TASKS TO CARRY OUT -
• a. In the excerpt on Suzuki and the sacred, what does the text give as the cause of our cavalier attitude toward the environment? Explain in one to three sentences.
• b. Reproduce word for word the passage from the excerpt on Suzuki and the sacred, starting with "In practical terms, a" and going on through "sacred?  Why now?".

EXCERPT PROVIDED -

* * *

Indeed, the world we have created is an extraordinary, unprecedented achievement, constructed out of the awesome power of our abstracting, pattern-making brain.  But it has lacked the ingredient we discover we depend on to thrive -- the idea of wholeness and connection we call spirit.  Human beings have always believed in power beyond human power, life after death, and spirit-among-us (the sacred, the holy).  But our cultural narrative does not include these beliefs, so our experience of them is stunted, truncated, painful.  The consequences are threatening indeed -- the denial of value, the negation of being.[8]

The modern mind creates a double alienation: first from nature and secondly from the body itself.  Suzuki celebrates the Romantic protest against modernity and its trust in the body's direct experience of nature.[9]  It is our trust in our rationality and our belief that we are separate from nature that have led to our cavalier attitude towards the environment.  He writes:

 Although we know who we are, where we come from, what we are for, we give that knowledge no weight; our culture tends to deny or conceal that insight, and so we are left alienated and afraid, believing the truth to be "objective" instead of embodied.  A world that is raw material, resources, dead matter to be made into things, has nothing sacred in it.  So we cut down the sacred grove, lay it waste and declare that it does not matter, because it is only matter.  Just so the slavers of an earlier century declared their merchandise to be incapable of "proper human feeling."  Just so generations of experimental animals have been sacrificed in the name of research.[10]

Suzuki's whole book is dedicated to showing how humans are totally dependent on and entirely integrated into their environment.  Chapters on water, air, earth, and fire demonstrate in scientific detail our dependence on the basic elements of the ecosystem.  Another chapter on life shows our close relationship to the "web of life", upon which we depend for both short-term and long-term survival.  Finally, Suzuki turns to our need for "spirit", for a sense of the sacred or transcendent that gives us a sense of wholeness and unity.[11]

In practical terms, a newfound spirituality would teach us our true place in the cosmos.  We would feel at ease thinking of ourselves as one species among many and dependent on many.  This spiritual insight would lead in turn to a new ethos of self-limitation, a respect for other species and for the earth itself, a respect that is the heart of humility and wisdom.[12]  The return of the sacred in public culture would allow us, Suzuki argues, "to reenter the world, restore its spirits and celebrate the sacred".[13]  Considering life and the earth itself as being of ultimate value would lead us to rethink our current tendency to rely on "bottom line" thinking to define "value" solely in economic terms.  He proposes a number of far reaching political and economic reforms that would reflect our belief in the sanctity of life.[14]

 

Why this demand for the return of the sacred?  Why now?

* * *

RECORDED DATA -
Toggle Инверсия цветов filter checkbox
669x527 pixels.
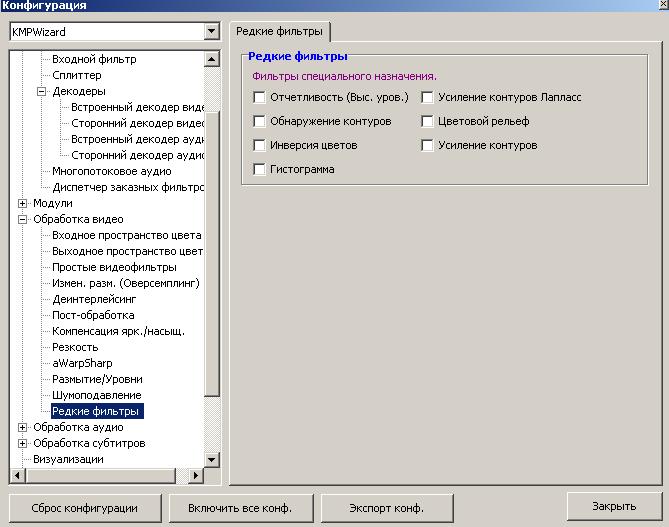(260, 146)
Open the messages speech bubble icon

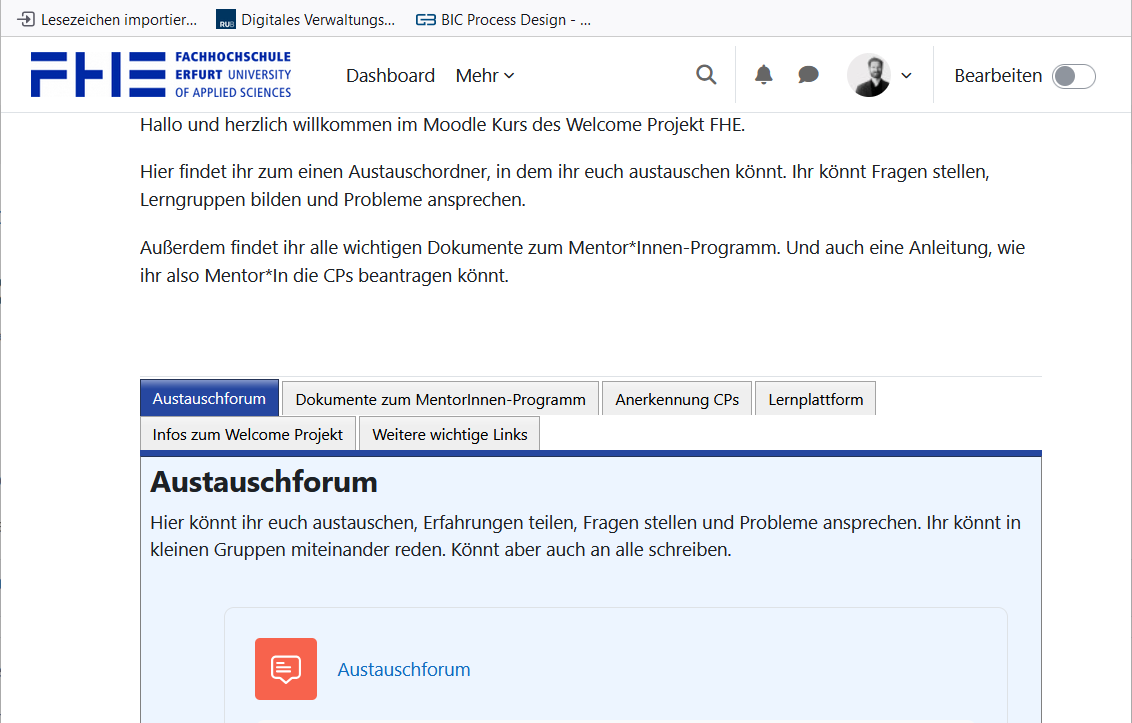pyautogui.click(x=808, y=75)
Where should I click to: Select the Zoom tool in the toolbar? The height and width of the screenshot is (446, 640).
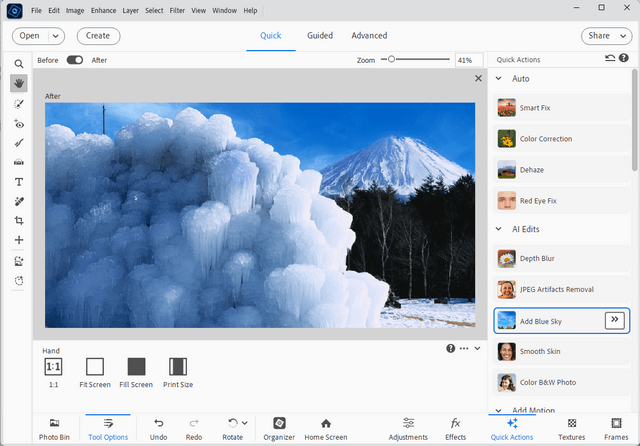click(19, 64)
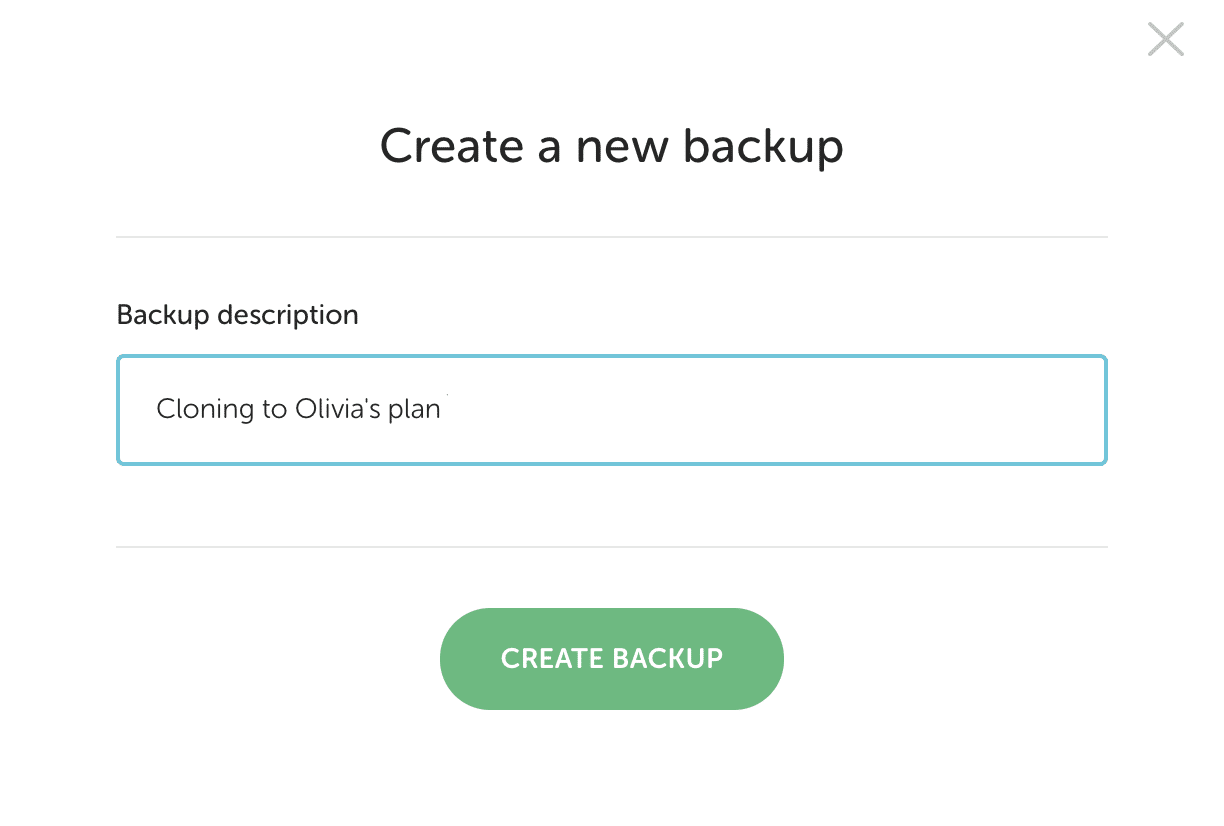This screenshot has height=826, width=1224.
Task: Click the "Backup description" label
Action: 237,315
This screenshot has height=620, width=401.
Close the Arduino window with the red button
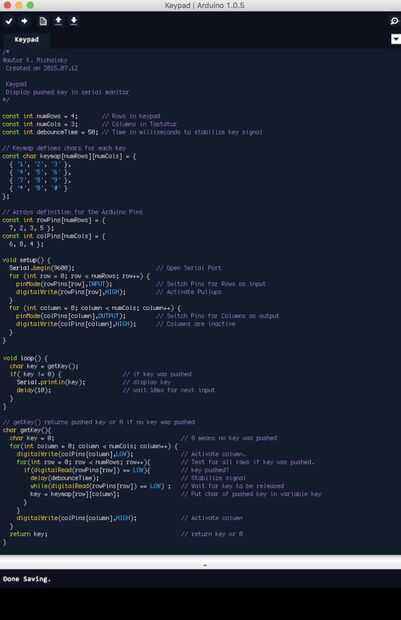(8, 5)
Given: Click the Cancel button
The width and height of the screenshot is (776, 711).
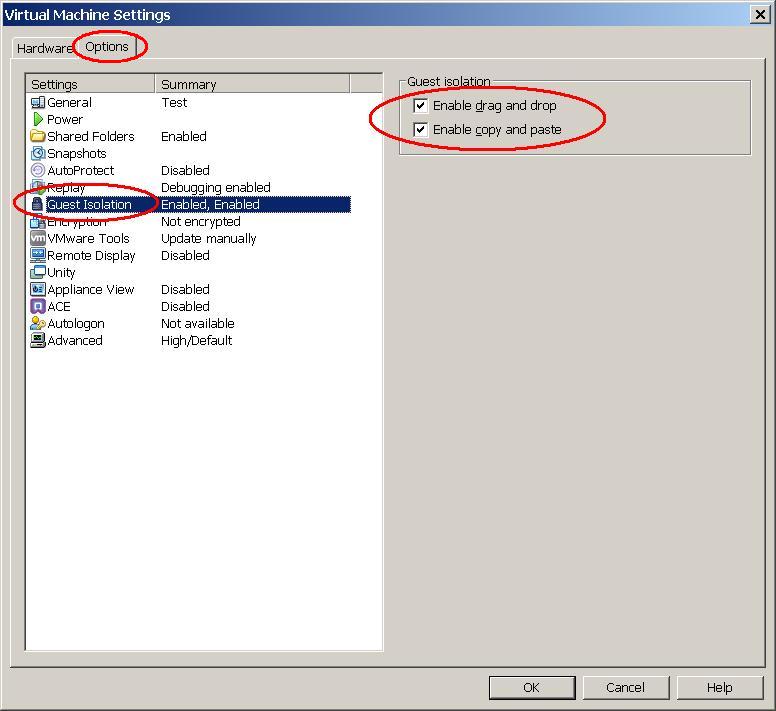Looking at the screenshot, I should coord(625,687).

* * *

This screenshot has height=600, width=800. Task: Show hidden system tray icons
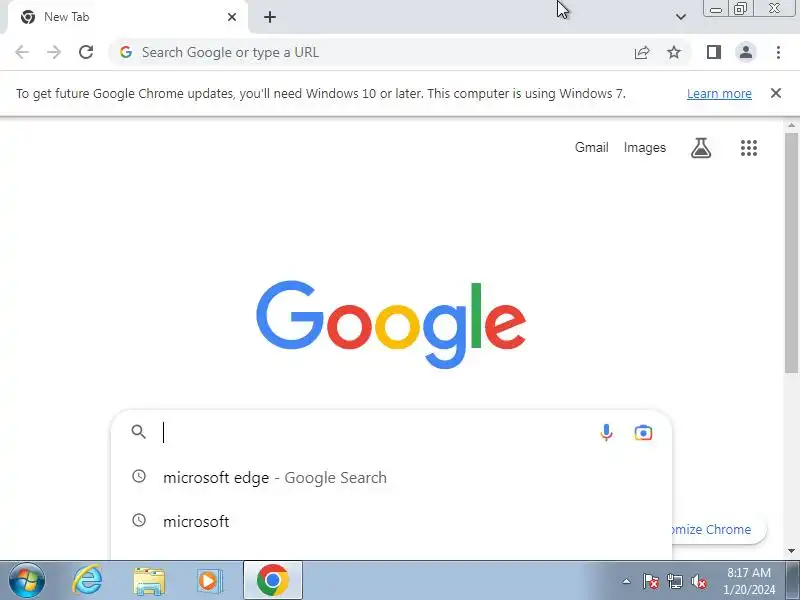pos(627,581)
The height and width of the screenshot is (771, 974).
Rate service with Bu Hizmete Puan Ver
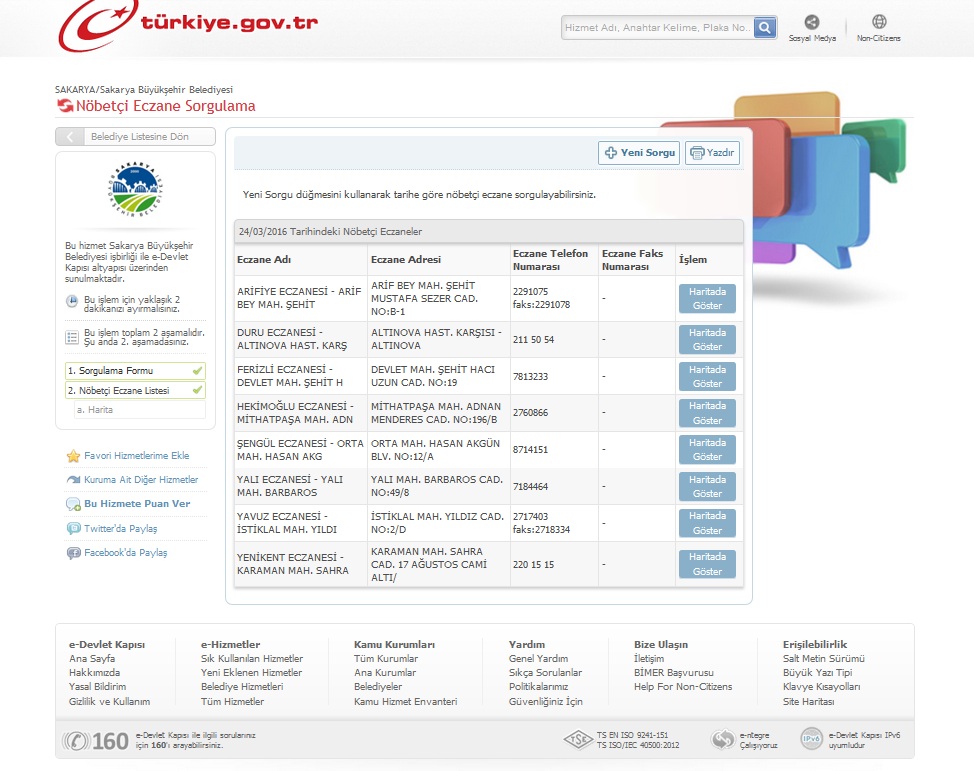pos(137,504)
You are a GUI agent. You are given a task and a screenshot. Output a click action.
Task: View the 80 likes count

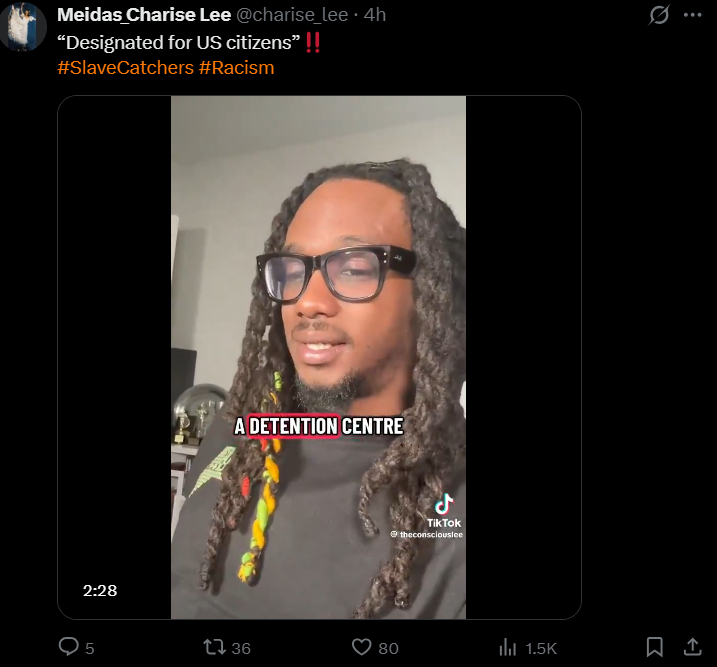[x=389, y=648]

* * *

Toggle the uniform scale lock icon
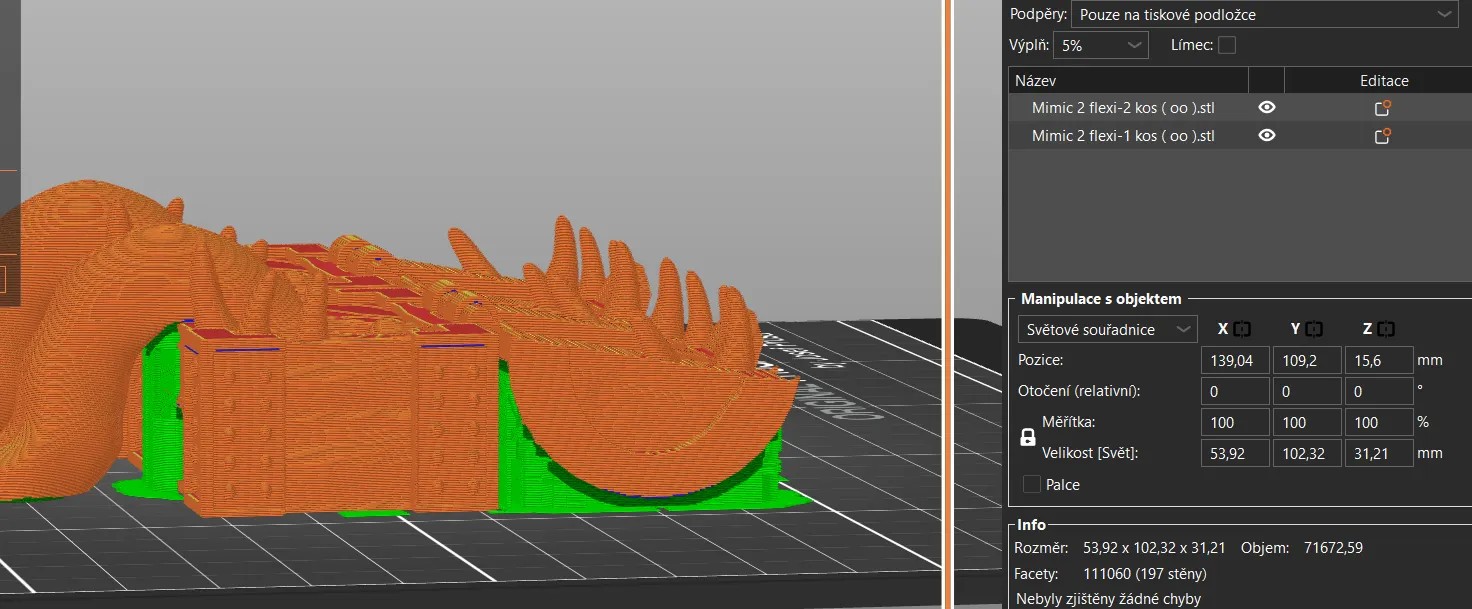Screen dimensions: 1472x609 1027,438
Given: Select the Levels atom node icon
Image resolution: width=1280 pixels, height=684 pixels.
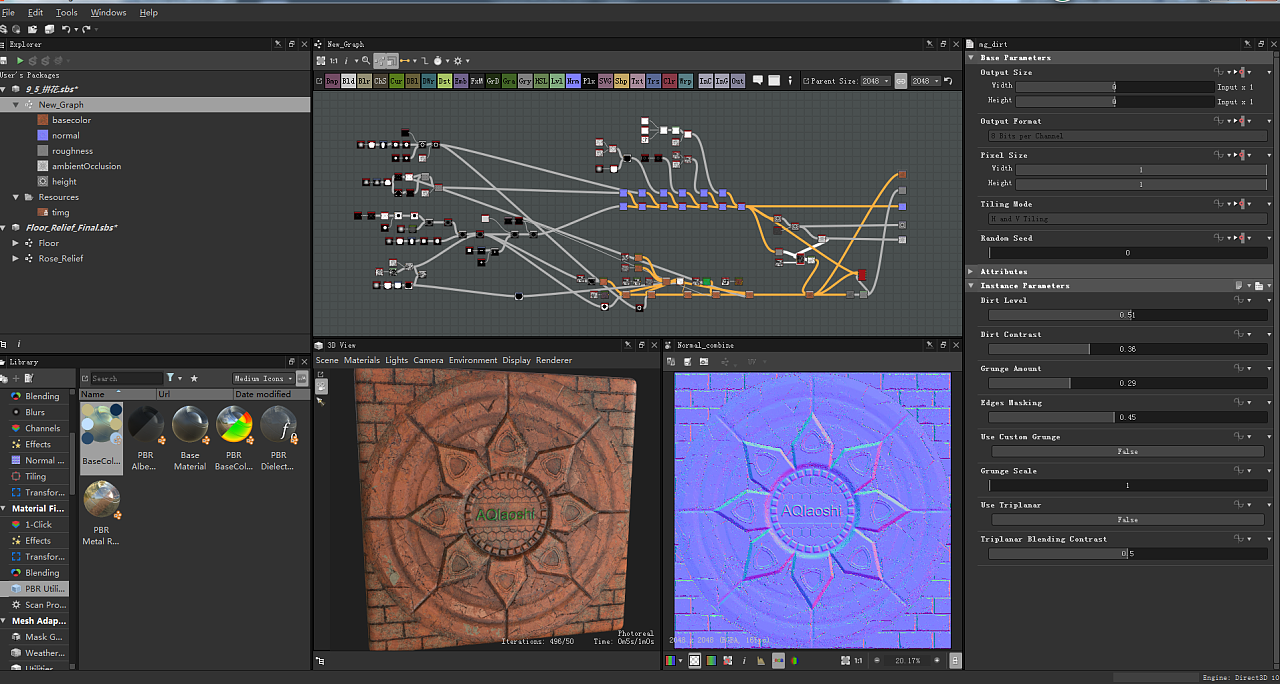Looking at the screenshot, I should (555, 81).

* * *

SOLUTION LIST -
• a. The text attributes it to our trust in our own rationality and our belief that we are separate from nature. Together, these have led us to treat the environment in a cavalier way.

• b.
In practical terms, a newfound spirituality would teach us our true place in the cosmos.  We would feel at ease thinking of ourselves as one species among many and dependent on many.  This spiritual insight would lead in turn to a new ethos of self-limitation, a respect for other species and for the earth itself, a respect that is the heart of humility and wisdom.[12]  The return of the sacred in public culture would allow us, Suzuki argues, "to reenter the world, restore its spirits and celebrate the sacred".[13]  Considering life and the earth itself as being of ultimate value would lead us to rethink our current tendency to rely on "bottom line" thinking to define "value" solely in economic terms.  He proposes a number of far reaching political and economic reforms that would reflect our belief in the sanctity of life.[14]

 

Why this demand for the return of the sacred?  Why now?